((
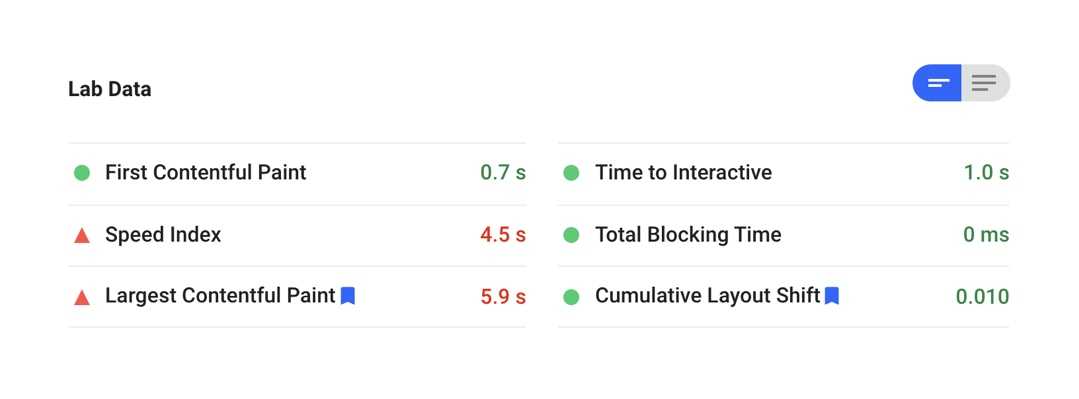Click the Lab Data heading

tap(109, 89)
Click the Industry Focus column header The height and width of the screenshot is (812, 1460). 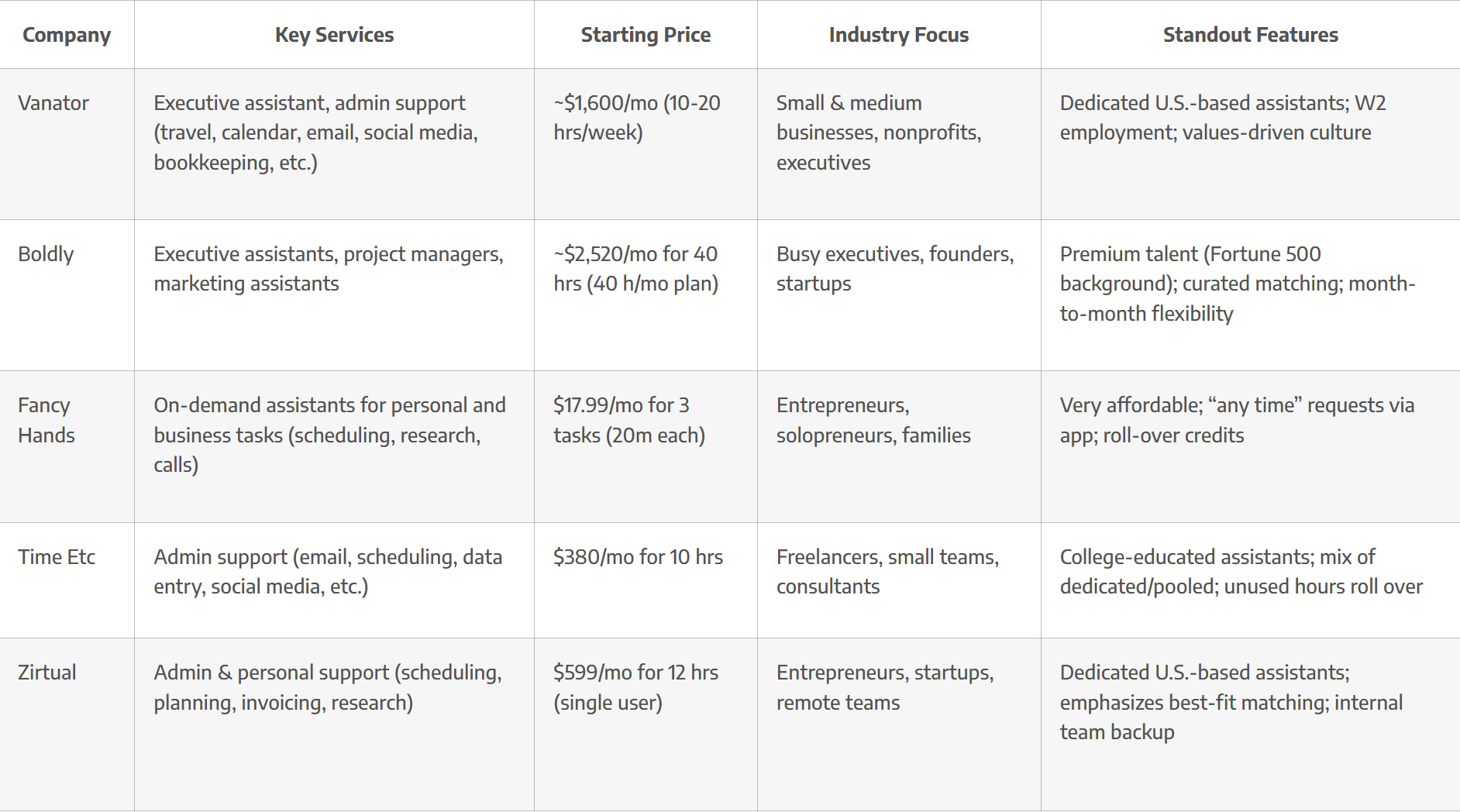click(899, 35)
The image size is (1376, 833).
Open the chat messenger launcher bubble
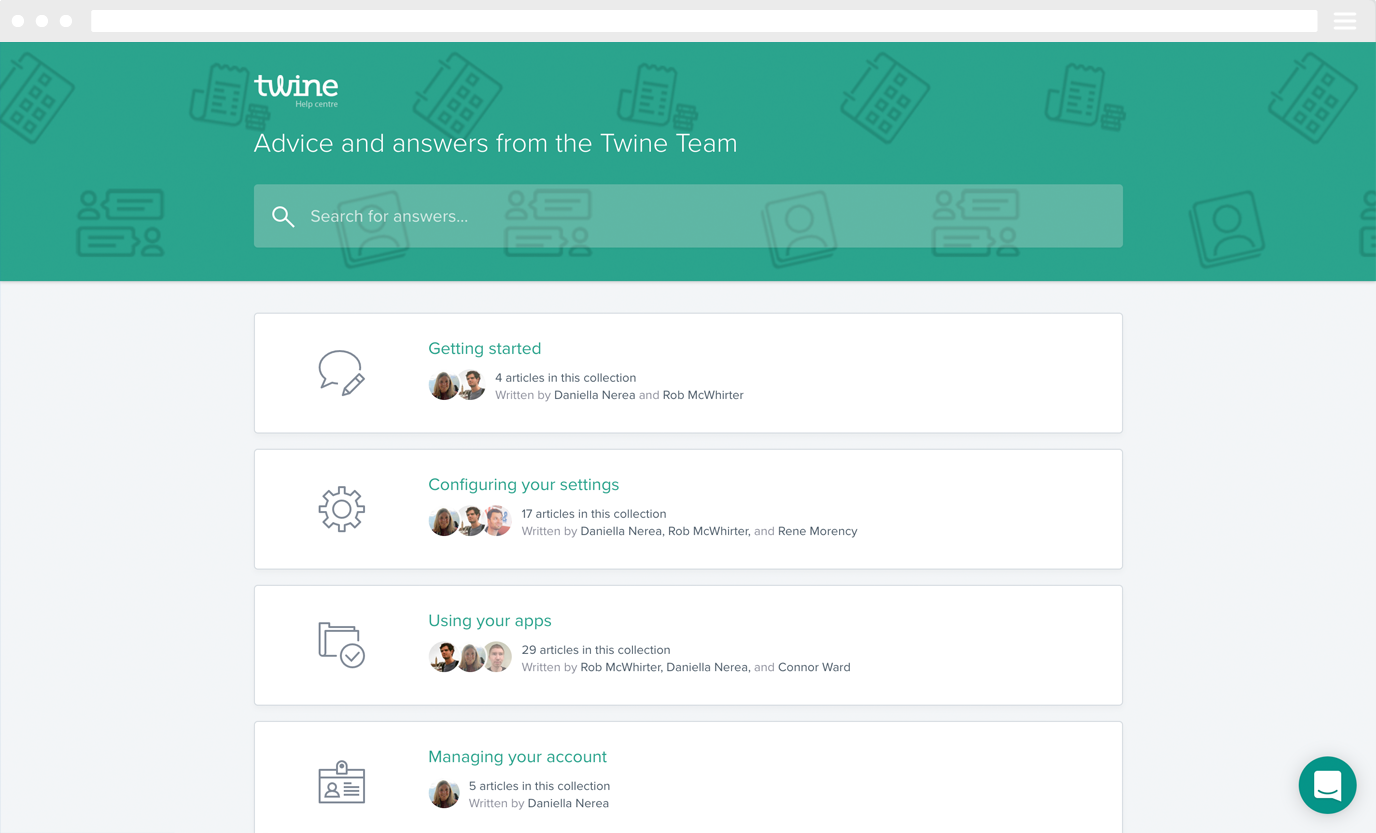coord(1327,785)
))
• BRIEF: Reproduce everything from the line containing "The image size is (1376, 833)." down to the end of the records, with both that line and the last one included. Leave the pictures out.

• WRITTEN ANSWER:
The image size is (1376, 833).
Open the chat messenger launcher bubble
coord(1327,785)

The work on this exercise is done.